╭──
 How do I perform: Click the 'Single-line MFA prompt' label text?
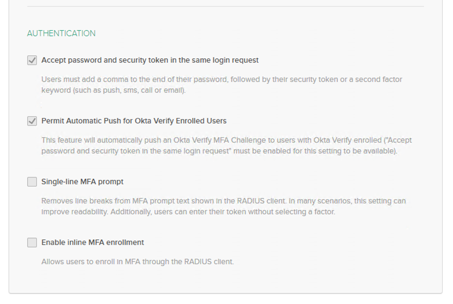click(x=82, y=182)
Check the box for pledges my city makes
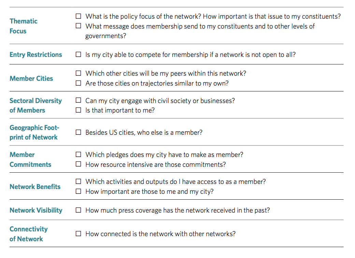This screenshot has height=258, width=355. point(78,154)
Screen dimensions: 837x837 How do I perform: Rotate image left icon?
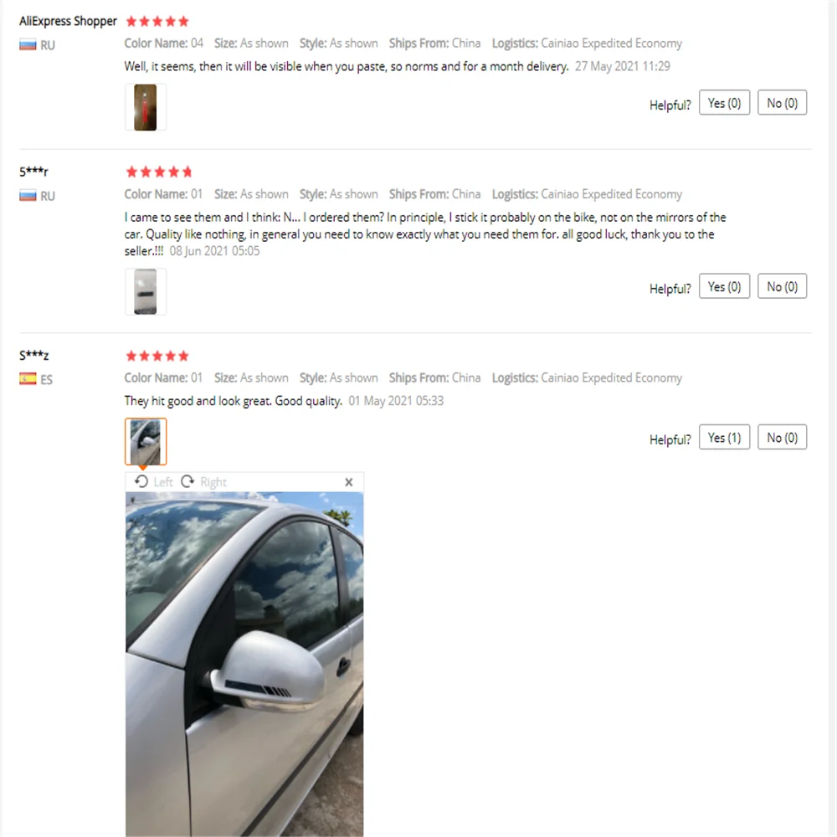pos(141,481)
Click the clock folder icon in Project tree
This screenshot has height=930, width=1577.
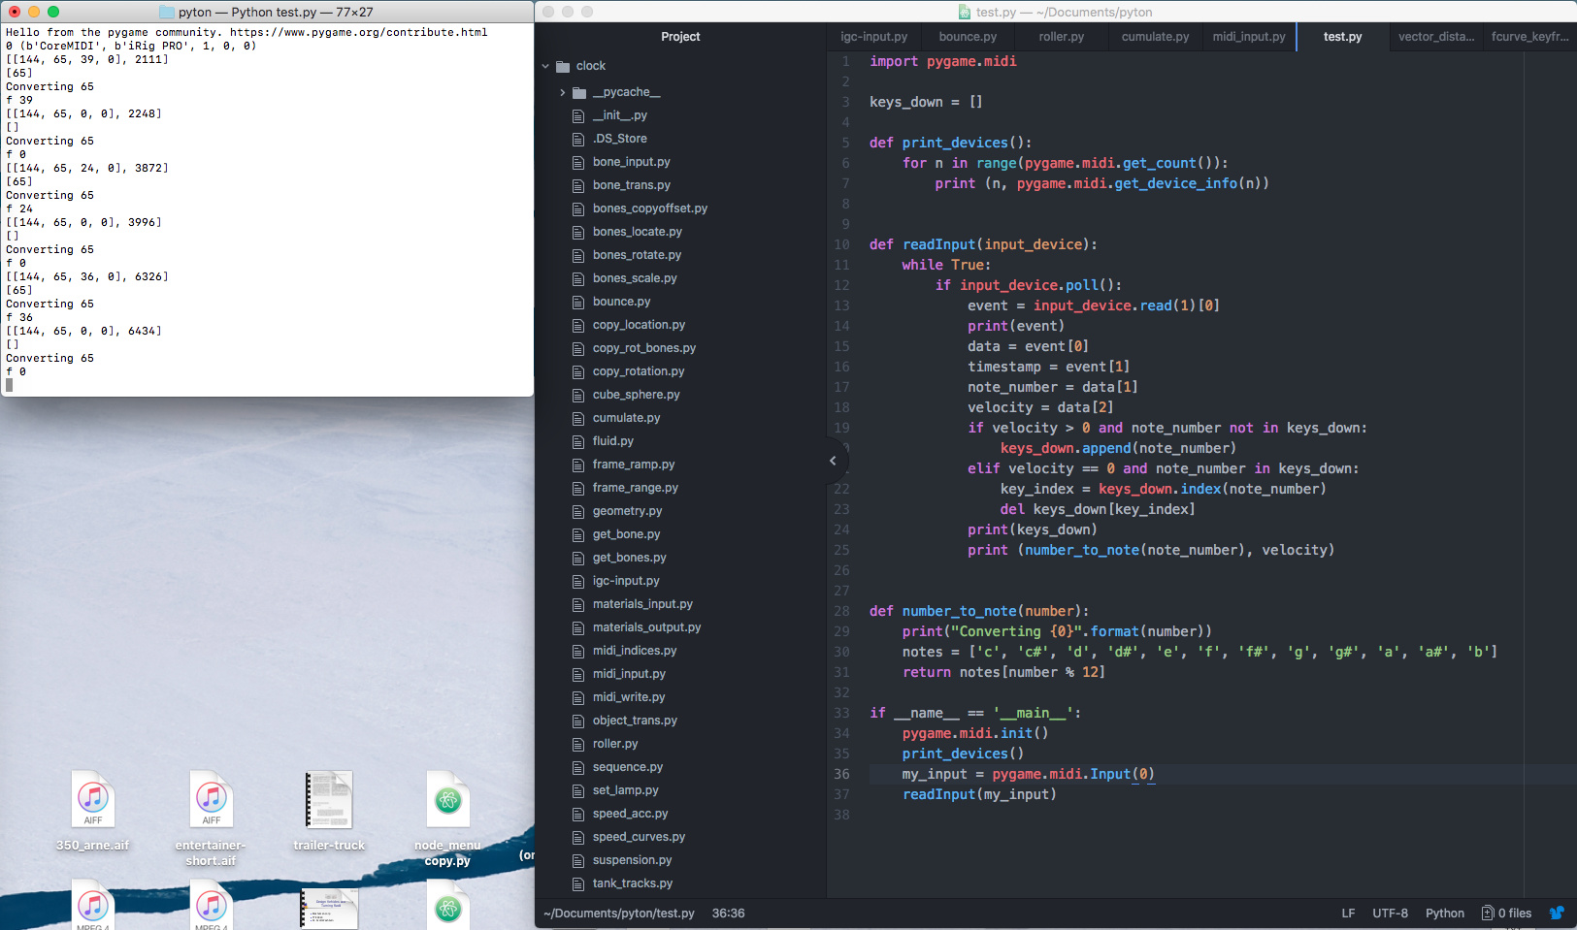coord(564,65)
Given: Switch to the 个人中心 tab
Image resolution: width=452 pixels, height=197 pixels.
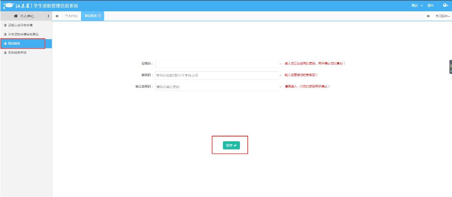Looking at the screenshot, I should pyautogui.click(x=71, y=16).
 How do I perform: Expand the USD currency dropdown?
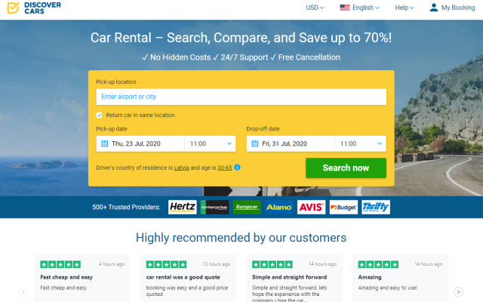315,8
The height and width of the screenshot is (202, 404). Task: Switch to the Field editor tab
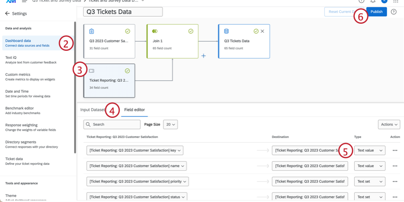[135, 110]

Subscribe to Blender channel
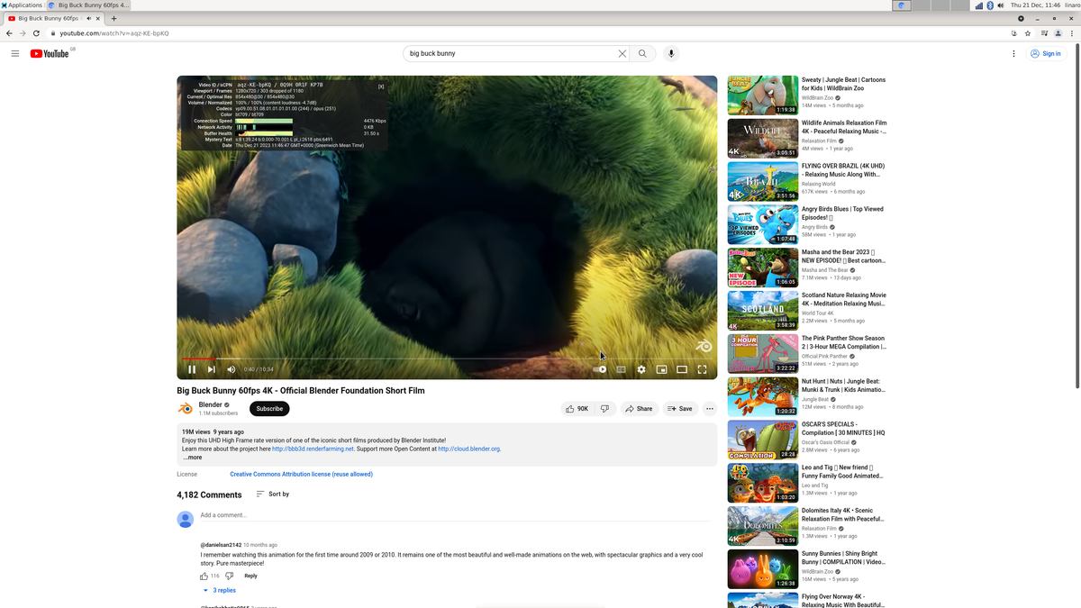269,409
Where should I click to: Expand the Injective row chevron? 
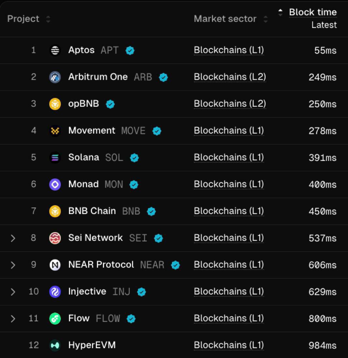[x=13, y=292]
╰──
◆ ЦЕЛЬ УПРАЖНЕНИЯ ◆
Измените все данные выше, заменив «How do I perform» на «How can I do this» и оставив прочее без изменений. Картинки в ответ не включайте.

◆ ОТВЕТ НА ЗАДАНИЕ ◆
 How can I do this: Click the 'Single-line MFA prompt' label text?
click(x=82, y=182)
Check the box for pledges my city makes
This screenshot has height=258, width=355. point(78,154)
Screen dimensions: 837x837 How can I do this: Rotate image left icon?
pos(141,481)
Click the clock folder icon in Project tree
This screenshot has height=930, width=1577.
coord(564,65)
Given: Switch to the 个人中心 tab
Image resolution: width=452 pixels, height=197 pixels.
Looking at the screenshot, I should pyautogui.click(x=71, y=16).
 How can I do this: Expand the USD currency dropdown?
315,8
The height and width of the screenshot is (202, 404). Task: Switch to the Field editor tab
[135, 110]

Subscribe to Blender channel
269,409
Where should I click to: Expand the Injective row chevron? 
[x=13, y=292]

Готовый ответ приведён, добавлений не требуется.